The Fundamental Limits of Least-Privilege Learning
Theresa Stadler, Bogdan Kulynych, Michael C. Gastpar, Nicolas Papernot, Carmela Troncoso
TL;DR
The paper formalizes the least-privilege principle (LPP) for machine learning in MLaaS settings by bounding the maximal leakage of any sensitive attribute $S$ given the task-relevant representation $Z$ and the task label $Y$ through $I_\infty(S; Z \mid Y) \le \gamma$. It establishes a fundamental trade-off: as a representation's utility for predicting the target $Y$ (measured by $I_\alpha(Y; Z)$ with $\alpha \in {1,\infty}$) grows, there exists some $S \neq Y$ that can be inferred from $Z$ with risk not smaller than $\gamma$, under realistic assumptions such as strictly positive $P_{Y|X}$. The authors formalize LPP, contrast unconditional LPP with the conditional LPP, relate LPP to MNI/CEB and LDP, and prove imcompatibilities that imply LPP cannot, in general, outperform differential privacy in maintaining low leakage for all attributes. Through extensive empirical evaluation across image and tabular datasets, architectures, and learning methods, they demonstrate the persistent leakage (the “whack-a-mole” effect) and fundamental leakage risks, including leakage arising from task labels themselves. The results suggest that LPP, while conceptually appealing, does not by itself guarantee harmless representations in MLaaS and should be assessed alongside, or in combination with, other privacy-preserving approaches and contextual integrity considerations.
Abstract
The promise of least-privilege learning -- to find feature representations that are useful for a learning task but prevent inference of any sensitive information unrelated to this task -- is highly appealing.
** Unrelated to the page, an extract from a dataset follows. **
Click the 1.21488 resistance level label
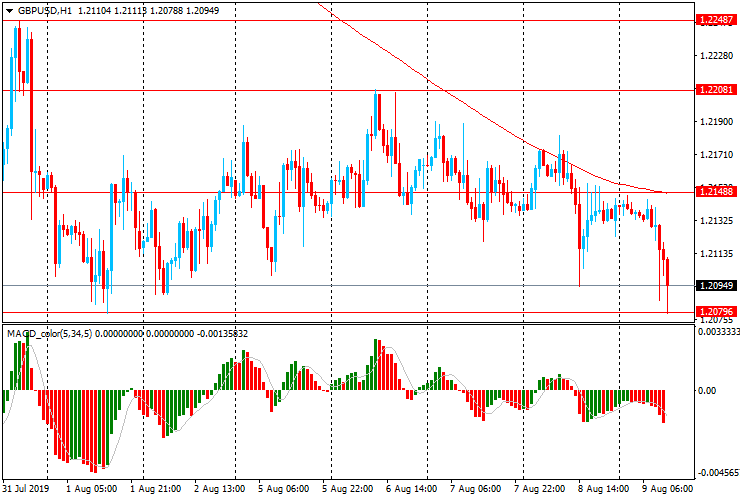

However, so far this concept has only been stated informally. It thus remains an open question whether and how we can achieve this goal. In this work, we provide the first formalisation of the least-privilege principle for machine learning and characterise its feasibility. We prove that there is a fundamental trade-off between a representation's utility for a given task and its leakage beyond the intended task: it is not possible to learn representations that have high utility for the intended task but, at the same time prevent inference of any attribute other than the task label itself. This trade-off holds under realistic assumptions on the data distribution and regardless of the technique used to learn the feature mappings that produce these representations. We empirically validate this result for a wide range of learning techniques, model architectures, and datasets.